Set problem:
Gather every line of the records below that contains the word "This", and copy each one. Matching is case-sensitive.

Source records:
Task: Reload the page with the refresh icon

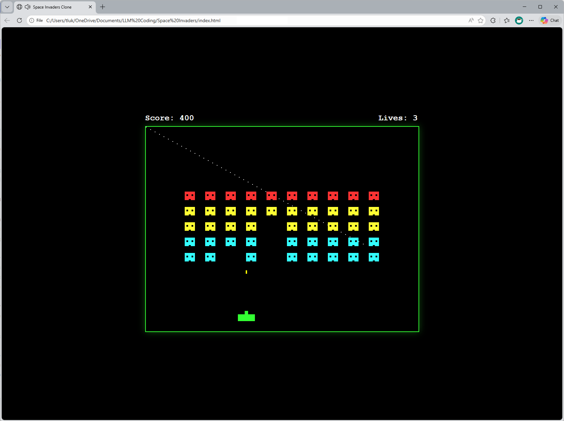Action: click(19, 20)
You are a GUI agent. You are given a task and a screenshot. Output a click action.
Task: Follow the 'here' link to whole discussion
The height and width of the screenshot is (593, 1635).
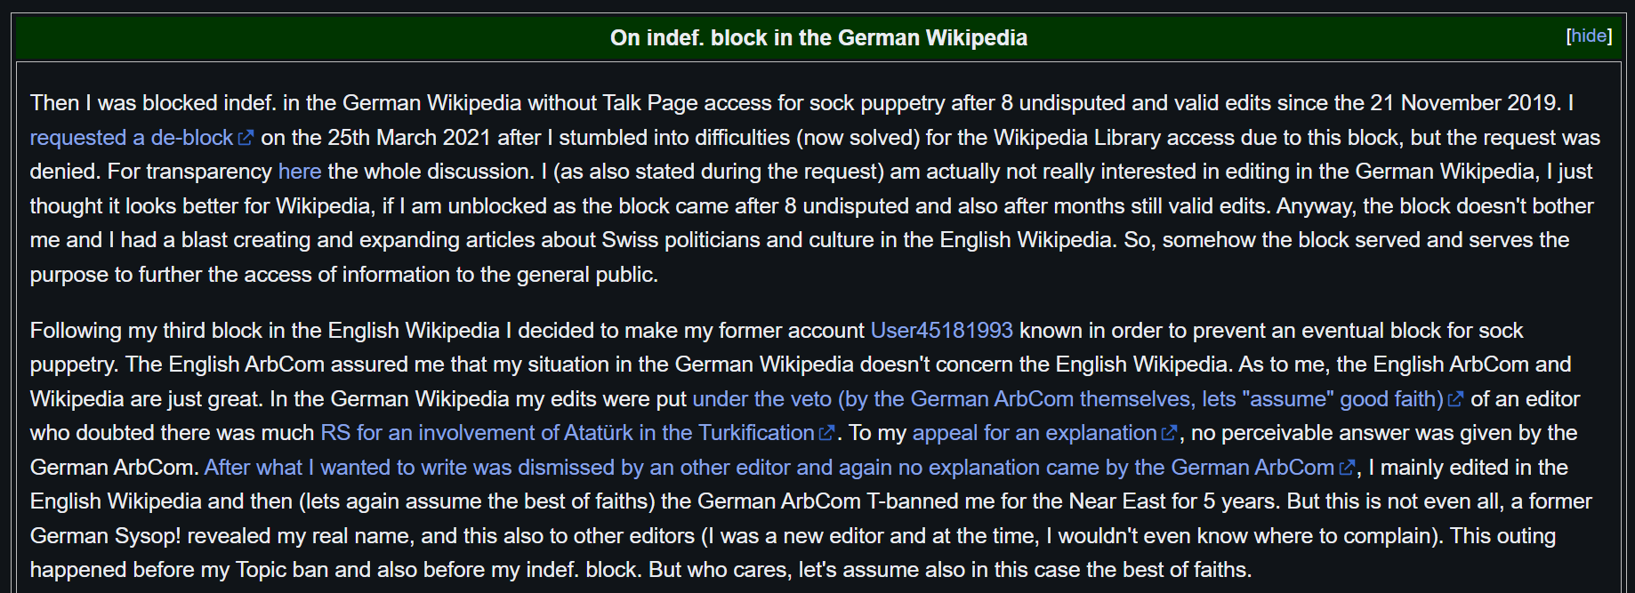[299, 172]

...

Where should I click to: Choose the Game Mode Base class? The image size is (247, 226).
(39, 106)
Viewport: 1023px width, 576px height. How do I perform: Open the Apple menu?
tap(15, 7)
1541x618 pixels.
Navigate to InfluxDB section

...

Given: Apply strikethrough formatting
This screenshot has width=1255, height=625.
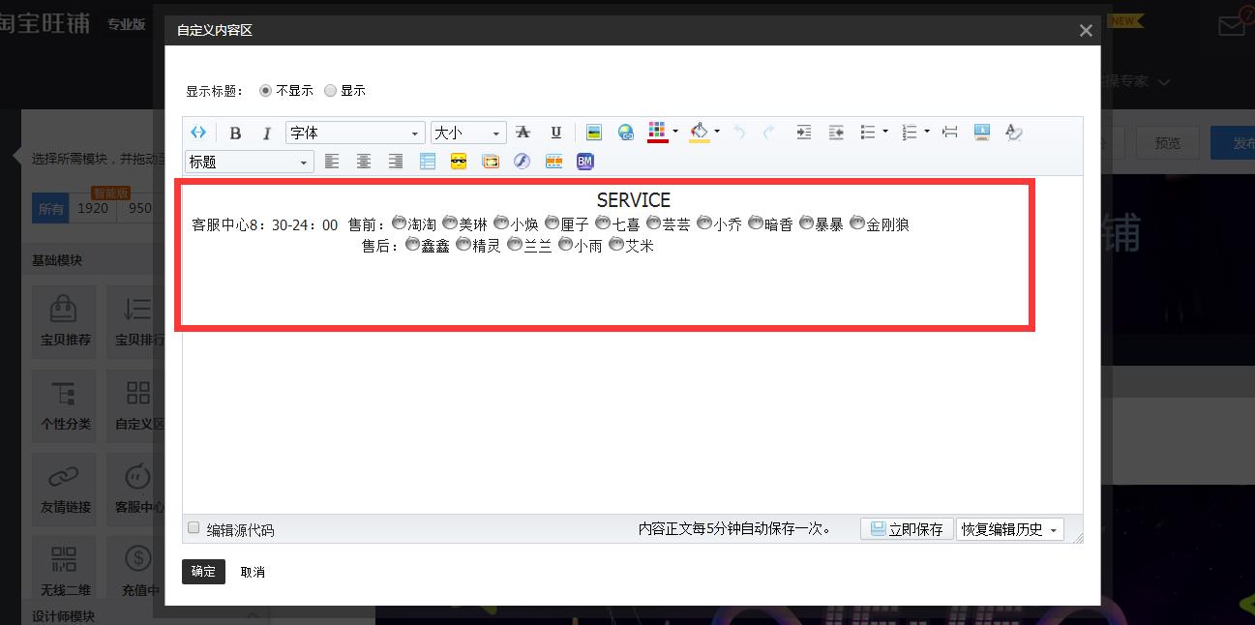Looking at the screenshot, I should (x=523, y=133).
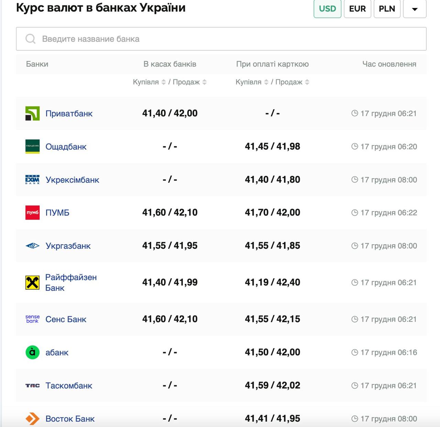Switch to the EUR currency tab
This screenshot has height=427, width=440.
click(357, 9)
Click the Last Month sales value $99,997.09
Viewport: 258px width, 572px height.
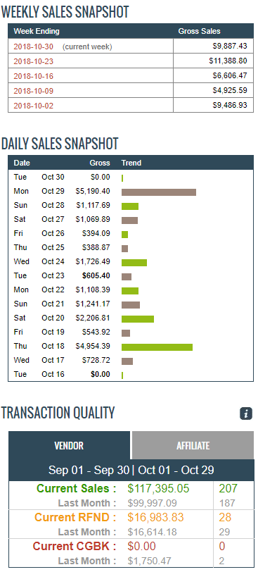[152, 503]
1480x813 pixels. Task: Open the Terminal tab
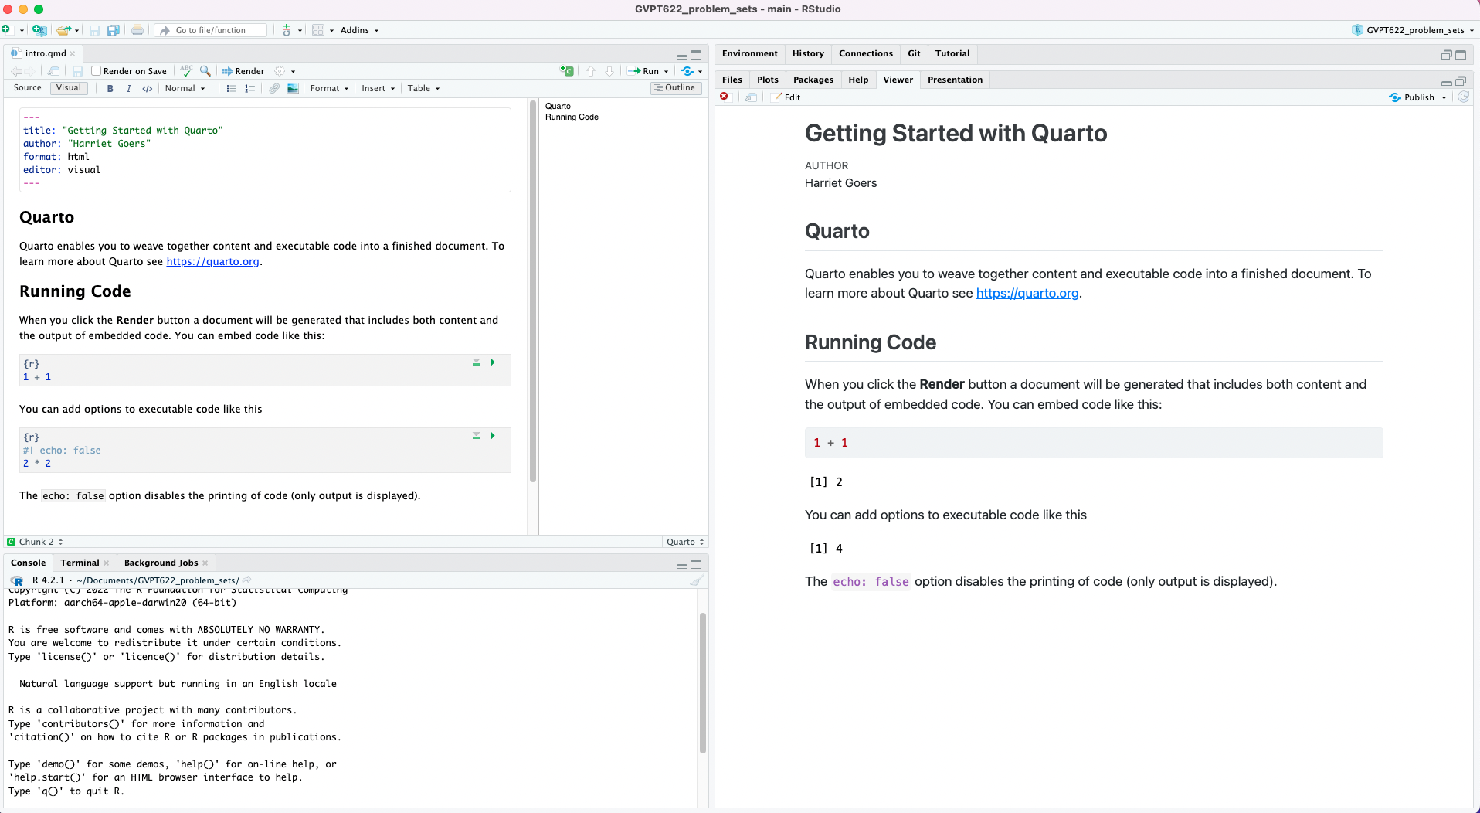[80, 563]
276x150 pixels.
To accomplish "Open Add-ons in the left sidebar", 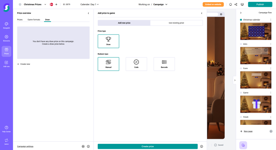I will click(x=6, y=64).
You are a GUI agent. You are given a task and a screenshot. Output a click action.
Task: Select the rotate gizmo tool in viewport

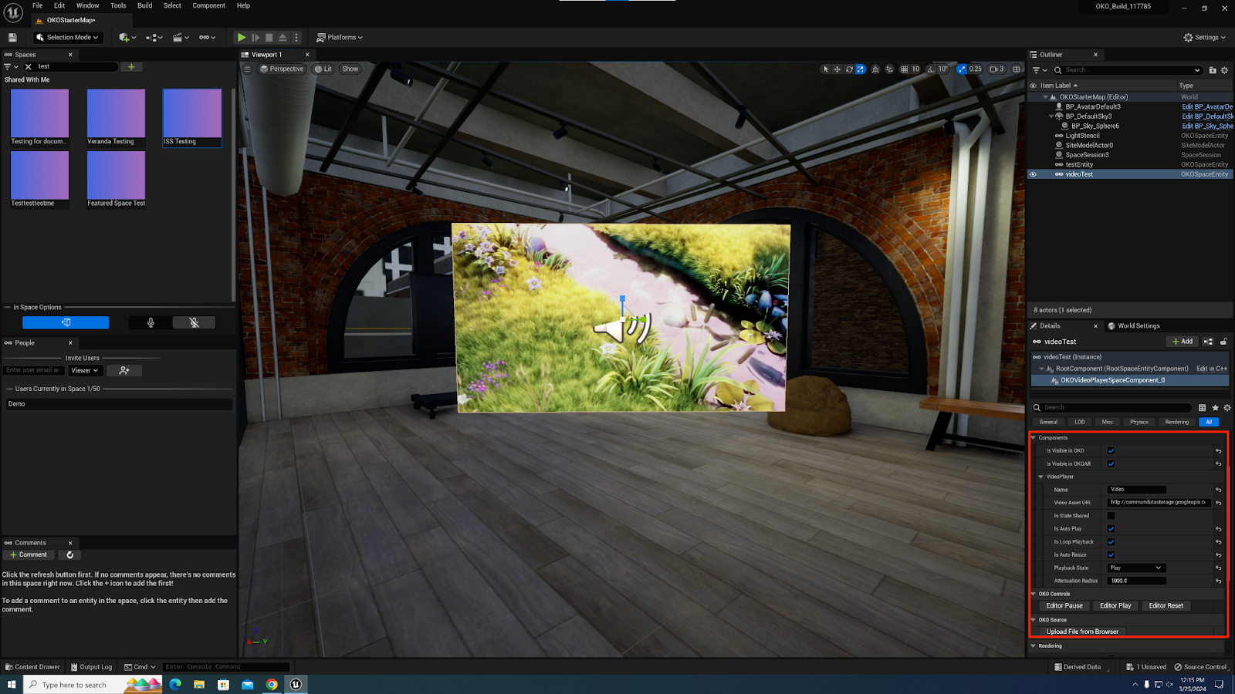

The solution:
This screenshot has width=1255, height=625.
This screenshot has height=427, width=440.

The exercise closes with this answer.